# How To Remove Seized On Augers Typical For HS80 HS55



## Dodge (Sep 13, 2014)

This is a discussion about pullers and mechanical advantage as it is applied to the general problem of removing seized on augers. The example is an HS55 but this can be applied across brands. The number of Honda HS80s out there is shrinking and one of the end of life scenarios is a broken auger gearbox case due to the auger being seized on the shaft. This is written for the ones who want to keep the older machines going. I am sure others have solutions for this issue as well this is really just a summary of a method that has worked for me and a bit of discussion to go along with it.

I have seen some of the results of a badly set up "pull" and it can result in a parts machine if you are not careful. Mushroomed bearing journals and bent auger shafts are things that can be avoided. 

Every mechanic has a drawer full of pullers and various set up pieces. Different augers will require adaptation. 

What does a puller do exactly? It is a force multiplier or lever which gives mechanical advantage to move two objects in opposite directions along an axis common to both of the objects. One of the objects may remain fixed while the other moves but the forces are the same.

Let's look at a simple puller most of us are familiar with, the wine bottle geared cork puller. A rack and gear lever system pushes against the bottle while pulling the cork towards the puller. Note one important thing, it is not necessary to hold the wine bottle while accomplishing this. You can set it on a table, drop it on the floor or whatever, the "pull" is accomplished without holding the bottle by using the cork puller to generate those two opposing forces. I will refer back to this.

Now let's look at a mechanic's puller which typically has a loading arm, a forcing screw and a method of attachment such as studs, hooked arms, jointed hooked arms or threaded rod. Whatever it looks like it still has to generate those same two opposing forces along an axis or as we say with a shaft, "in an axial direction". The mechanical advantage comes to us from the forcing screw. The thread acts like a ramp as we turn the screw. Think of yourself moving a 5 ton block of stone on rollers up a very low incline ramp rather than lifting it vertically. That is how the forcing screw thread gives us leverage.
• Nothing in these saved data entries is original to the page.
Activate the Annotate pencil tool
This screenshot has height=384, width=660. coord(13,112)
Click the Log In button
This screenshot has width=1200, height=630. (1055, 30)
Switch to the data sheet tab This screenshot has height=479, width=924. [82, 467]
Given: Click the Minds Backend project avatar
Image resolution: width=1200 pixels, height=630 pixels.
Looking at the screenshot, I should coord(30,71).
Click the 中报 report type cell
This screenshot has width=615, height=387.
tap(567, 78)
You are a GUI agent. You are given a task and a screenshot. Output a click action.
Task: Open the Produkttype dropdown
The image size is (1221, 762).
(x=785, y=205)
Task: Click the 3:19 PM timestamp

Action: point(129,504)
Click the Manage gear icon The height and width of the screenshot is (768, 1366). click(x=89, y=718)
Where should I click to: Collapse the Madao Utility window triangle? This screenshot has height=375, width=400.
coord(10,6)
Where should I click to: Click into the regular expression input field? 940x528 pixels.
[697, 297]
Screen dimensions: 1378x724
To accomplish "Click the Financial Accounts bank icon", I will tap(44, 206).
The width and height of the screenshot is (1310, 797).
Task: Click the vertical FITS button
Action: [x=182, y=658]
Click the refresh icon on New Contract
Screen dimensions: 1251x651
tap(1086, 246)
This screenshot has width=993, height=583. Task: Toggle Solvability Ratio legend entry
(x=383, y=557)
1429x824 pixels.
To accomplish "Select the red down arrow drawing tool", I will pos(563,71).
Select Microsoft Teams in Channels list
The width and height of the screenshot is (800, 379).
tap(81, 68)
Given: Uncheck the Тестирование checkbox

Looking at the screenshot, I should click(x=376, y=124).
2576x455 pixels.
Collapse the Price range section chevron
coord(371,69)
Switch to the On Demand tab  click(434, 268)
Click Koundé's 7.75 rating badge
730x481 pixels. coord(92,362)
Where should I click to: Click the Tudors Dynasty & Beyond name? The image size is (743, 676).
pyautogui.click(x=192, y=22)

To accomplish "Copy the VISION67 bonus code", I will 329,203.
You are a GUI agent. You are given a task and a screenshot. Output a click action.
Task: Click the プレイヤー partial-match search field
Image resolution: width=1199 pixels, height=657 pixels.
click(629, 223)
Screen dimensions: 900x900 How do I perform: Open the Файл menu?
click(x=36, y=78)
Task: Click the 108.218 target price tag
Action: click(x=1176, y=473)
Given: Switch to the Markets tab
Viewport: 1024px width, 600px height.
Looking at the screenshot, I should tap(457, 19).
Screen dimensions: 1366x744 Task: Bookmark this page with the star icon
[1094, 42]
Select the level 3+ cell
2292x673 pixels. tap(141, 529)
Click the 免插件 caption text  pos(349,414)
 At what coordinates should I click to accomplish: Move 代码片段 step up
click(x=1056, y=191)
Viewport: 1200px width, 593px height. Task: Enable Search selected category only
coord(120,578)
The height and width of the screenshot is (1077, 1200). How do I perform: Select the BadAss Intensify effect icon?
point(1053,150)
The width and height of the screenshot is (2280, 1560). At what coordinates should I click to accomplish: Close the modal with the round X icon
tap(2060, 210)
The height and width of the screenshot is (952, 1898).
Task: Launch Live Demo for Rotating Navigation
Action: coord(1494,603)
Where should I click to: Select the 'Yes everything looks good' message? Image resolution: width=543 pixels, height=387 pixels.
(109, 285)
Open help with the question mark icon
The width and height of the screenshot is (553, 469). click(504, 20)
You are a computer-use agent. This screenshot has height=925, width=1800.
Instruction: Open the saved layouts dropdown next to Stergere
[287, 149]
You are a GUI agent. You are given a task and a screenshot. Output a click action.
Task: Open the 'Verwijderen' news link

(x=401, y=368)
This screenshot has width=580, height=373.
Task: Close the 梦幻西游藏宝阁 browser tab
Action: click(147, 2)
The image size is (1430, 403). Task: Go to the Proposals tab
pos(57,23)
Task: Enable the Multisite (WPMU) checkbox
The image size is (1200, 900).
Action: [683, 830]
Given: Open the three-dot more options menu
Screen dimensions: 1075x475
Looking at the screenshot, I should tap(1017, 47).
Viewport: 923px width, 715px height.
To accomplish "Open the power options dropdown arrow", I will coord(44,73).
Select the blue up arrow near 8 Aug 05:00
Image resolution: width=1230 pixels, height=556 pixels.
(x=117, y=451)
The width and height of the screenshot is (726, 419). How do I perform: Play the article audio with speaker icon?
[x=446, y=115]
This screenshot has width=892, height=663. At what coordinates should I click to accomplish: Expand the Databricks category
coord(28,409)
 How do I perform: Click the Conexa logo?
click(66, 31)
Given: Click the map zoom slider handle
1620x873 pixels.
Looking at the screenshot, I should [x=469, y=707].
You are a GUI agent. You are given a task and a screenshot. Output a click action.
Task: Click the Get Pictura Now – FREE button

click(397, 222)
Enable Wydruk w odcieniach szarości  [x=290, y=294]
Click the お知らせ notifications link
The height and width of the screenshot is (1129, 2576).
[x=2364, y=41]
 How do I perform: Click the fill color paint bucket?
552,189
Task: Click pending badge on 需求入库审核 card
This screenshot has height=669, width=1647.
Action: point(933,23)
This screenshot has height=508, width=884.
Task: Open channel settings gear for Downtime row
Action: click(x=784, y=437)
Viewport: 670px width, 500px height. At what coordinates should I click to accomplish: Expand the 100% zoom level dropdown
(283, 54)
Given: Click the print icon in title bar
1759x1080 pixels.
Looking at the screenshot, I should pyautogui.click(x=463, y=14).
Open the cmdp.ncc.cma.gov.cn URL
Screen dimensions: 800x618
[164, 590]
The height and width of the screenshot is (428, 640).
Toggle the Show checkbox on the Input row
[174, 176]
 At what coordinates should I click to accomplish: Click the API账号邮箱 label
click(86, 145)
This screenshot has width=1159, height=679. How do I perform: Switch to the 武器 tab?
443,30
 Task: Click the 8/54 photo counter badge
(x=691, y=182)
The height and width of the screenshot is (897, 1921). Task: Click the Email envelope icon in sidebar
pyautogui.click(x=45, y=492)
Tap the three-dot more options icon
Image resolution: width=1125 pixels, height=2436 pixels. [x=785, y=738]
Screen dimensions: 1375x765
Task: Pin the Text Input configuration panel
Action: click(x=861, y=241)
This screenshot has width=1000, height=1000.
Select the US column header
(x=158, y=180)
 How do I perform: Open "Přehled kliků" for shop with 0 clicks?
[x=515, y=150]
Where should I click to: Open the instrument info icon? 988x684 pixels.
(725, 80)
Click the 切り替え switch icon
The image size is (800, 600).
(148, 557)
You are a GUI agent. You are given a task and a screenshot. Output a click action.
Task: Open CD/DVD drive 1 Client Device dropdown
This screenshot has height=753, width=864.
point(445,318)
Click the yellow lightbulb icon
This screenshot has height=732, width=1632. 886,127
But what happens if you try to move that same 5 ton block without rollers up that ramp? Now the forces of friction come in to play and you cannot move that stone. In just the same way there are no rollers on the forcing screw thread and the forces of friction on that thread will transfer your applied turning force on the screw to radial motion around the axis.

Try this with a puller setup on your auger and if the auger or puller rotates rather than pushing the stuck shaft out, this would be an example of friction on the forcing screw thread upsetting your pull. Things go out of alignment and that can cause damage.
What can you do? Can you get two friends to hold the auger while a third holds the puller in alignment as you turn the screw? Can you clamp the auger to a table? Can you use a torch to heat the daylights out of it? Two torches at the same time? Possibly someone else with a large hammer? All of this has been tried and you might get it apart without damage but you would need some luck. The solution lies in a design that will offset and reduce those frictional forces. 

A word about heat. Heat makes steel weak and very elastic. After long experience I can say that heat and pullers should not be used together. Something always goes egg shaped and sometimes something breaks. Please don't ask me how I know this. There is an exception for shrinking steel as a method of fixing parts together but that is not what the subject is here.

We have to look to the wine cork example to design our set up so that we need not "hold" the auger to prevent rotation

What we are aiming for is to apply a hundred or more foot pounds of force and with leverage from our forcing screw to get a result of a ton or even many tons force in an axial direction. We want it all directed in an axial pull.

Enough theory.

Here are the parts that I use for the set up. There are two large adjustables and a 3/4 socket on a breaker bar. The puller crossarm is a Proto J4226CA with a 3/4 - 12 Acme thread. The forcing screw is a Proto J4225S. This screw has a recess for a replaceable tip which we can use. If you want to learn more about Acme thread I suggest looking up a Wiki on it.








The puller arms are made from 1 1/2 x 1/2 cold rolled steel starting with a piece 10 inches long. Bend a couple degrees past 90 with a tight bend.
The return measures 1 1/2 inches on the inside. The slot on the arm is 1/2 by 1 5/8 and is 7/8 inches in from the end of the long arm.








You will need a socket head cap screw 5/16 x 3/4 inch long and a suitable washer as pictured for the end of the forcing screw. Chamfer but do not round the cap screw to fit in the end of the bearing retaining cap screw which is placed back in the auger shaft without the washer that is normally on it.















Now take a 6 inch set of bearing shells and mount it just behind the joint in the auger shaft where the shear bolt goes. Set up and align the rest of the puller pieces. This size of shell may seem a bit of overkill but it is not. 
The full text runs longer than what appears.